Architecture and features
The church is a good example of Arts and Crafts Gothic architecture. There is a forty-foot tower. The walls are constructed from a mixture of Studland sandstone and Purbeck Stone. Attached to the tower and above the left side of the porch, with its Arts and Crafts leaf surround, is a niche containing a statue by Palmer of St Stephen with his hand on the head of a small boy. The boy was modelled in the likeness of Ralph, Mrs Henrietta Bankes' son.
There is an alabaster font, supported by four angels. When it arrived in the church, it had a crack. It was returned to the makers, who replaced it with the one currently in use. A notable feature inside the building is the quality of the woodwork, constructed from oak grown on the Kingston Lacy Estate. Also of note are the pews, each end of which is carved with a Bankes' family fleur-de-lys, and the choir stalls. The glittering tiled reredos is by Carters of Poole, who used 'battered brass' to form the golden wings of the angels and mother-of-pearl for their halos. On either side, it is flanked by Sanctus angels engraved directly into the stone.
The east window depicts Ralph Bankes sitting on Christ's lap with his sisters, Viola and Daphne, looking on. Mrs Bankes is reputed to have been devoted to her rather sickly son, but not to her two daughters. To the right there are further panels of Mary and Martha, the Good Shepherd and the Calming of the Storm. The small organ is by the Positive Organ Co. Immediately below the organ and attached to the wooden panelling is a record of sixteen men who did not return from the First World War; this was unveiled on 2 April 1921. The eight Bankes family pews are at the back of the church. Standing over the pew is a copy of the astronomical clock of nearby Wimborne Minster (where most of the Bankes are buried), and above and behind, the west window features the historical family armorials with a fleur de lys and the various bride's arms. Before the building of St Stephens, the window was in Wimborne Minster.

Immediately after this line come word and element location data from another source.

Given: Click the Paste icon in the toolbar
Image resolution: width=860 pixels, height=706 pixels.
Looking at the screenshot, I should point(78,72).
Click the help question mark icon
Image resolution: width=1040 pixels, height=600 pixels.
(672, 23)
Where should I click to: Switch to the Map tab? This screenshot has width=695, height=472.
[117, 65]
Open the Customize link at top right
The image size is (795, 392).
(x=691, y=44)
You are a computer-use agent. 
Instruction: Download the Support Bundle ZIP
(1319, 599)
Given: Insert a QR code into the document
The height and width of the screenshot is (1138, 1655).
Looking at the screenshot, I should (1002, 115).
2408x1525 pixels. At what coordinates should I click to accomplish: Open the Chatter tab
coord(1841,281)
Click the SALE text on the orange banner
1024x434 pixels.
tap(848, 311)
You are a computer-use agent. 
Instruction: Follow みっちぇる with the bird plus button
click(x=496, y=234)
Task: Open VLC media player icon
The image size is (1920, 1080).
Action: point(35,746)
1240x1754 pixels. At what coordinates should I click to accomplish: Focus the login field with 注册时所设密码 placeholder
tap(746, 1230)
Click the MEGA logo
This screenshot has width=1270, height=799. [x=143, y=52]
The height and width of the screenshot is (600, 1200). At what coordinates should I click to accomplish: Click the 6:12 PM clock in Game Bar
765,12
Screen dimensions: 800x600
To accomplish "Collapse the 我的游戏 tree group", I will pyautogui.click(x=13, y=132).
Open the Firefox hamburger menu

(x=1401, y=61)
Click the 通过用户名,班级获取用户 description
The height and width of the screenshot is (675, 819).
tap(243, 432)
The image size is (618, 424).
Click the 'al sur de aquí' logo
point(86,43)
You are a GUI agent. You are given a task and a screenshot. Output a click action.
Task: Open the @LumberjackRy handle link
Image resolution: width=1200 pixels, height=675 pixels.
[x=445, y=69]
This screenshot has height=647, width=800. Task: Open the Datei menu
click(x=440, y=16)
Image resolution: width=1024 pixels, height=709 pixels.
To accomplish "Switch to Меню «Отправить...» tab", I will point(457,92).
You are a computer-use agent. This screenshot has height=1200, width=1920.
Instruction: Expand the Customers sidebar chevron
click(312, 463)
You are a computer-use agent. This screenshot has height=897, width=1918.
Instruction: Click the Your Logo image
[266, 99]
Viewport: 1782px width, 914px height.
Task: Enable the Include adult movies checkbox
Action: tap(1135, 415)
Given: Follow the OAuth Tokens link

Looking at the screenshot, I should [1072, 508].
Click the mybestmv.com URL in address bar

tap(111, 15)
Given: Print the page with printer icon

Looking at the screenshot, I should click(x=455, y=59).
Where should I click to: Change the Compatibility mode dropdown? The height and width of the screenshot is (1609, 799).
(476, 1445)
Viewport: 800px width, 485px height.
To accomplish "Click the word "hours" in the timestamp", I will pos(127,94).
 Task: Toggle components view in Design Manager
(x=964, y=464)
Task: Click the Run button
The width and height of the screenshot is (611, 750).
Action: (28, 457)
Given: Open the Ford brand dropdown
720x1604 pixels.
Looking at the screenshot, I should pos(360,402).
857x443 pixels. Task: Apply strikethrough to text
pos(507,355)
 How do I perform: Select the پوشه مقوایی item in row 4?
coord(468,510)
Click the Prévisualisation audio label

Until the building of this church, the people of Cowgrove and Pamphill had to go to Wimborne Minster for services. Initially the new church was within the parish of Wimborne Minster and not a parish in its own right, but in 1922, as a result of Mrs Bankes' efforts and her endowment of £6,000, the benefice of St Stephen's was finally established with its own vicar. The grass enclosure in which the church rests remains unconsecrated and consequently has never been used for burial. The stone cross in front of the church is a memorial to Walter Bankes, Mrs Bankes' husband and benefactor.